» **Exercise prompt**: Collect each line of the entries that holds the string "with".

» **Record excerpts**:
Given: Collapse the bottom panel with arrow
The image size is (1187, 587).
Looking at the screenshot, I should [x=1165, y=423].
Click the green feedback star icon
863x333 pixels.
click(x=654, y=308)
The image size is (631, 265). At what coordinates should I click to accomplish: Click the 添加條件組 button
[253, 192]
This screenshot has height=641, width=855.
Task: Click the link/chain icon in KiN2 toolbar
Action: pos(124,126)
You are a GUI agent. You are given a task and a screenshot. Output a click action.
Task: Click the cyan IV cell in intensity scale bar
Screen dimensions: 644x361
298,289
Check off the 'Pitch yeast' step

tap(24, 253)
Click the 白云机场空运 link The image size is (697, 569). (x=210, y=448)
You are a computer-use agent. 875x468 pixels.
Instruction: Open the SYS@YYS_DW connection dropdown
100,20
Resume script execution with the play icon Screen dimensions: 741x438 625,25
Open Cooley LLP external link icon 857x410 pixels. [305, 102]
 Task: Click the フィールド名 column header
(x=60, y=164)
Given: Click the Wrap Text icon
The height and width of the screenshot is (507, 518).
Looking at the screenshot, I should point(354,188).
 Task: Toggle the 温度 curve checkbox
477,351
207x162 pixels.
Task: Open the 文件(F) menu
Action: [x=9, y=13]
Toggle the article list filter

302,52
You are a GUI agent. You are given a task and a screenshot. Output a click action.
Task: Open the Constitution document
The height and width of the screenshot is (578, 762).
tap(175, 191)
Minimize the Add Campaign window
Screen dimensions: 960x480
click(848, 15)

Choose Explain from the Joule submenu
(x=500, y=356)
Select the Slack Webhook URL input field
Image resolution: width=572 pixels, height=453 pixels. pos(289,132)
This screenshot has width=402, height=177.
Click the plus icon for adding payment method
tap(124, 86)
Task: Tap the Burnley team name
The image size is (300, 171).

» **Task answer**:
Given: Collapse the bottom panel with arrow
Resume script execution with the play icon Screen dimensions: 741x438 625,25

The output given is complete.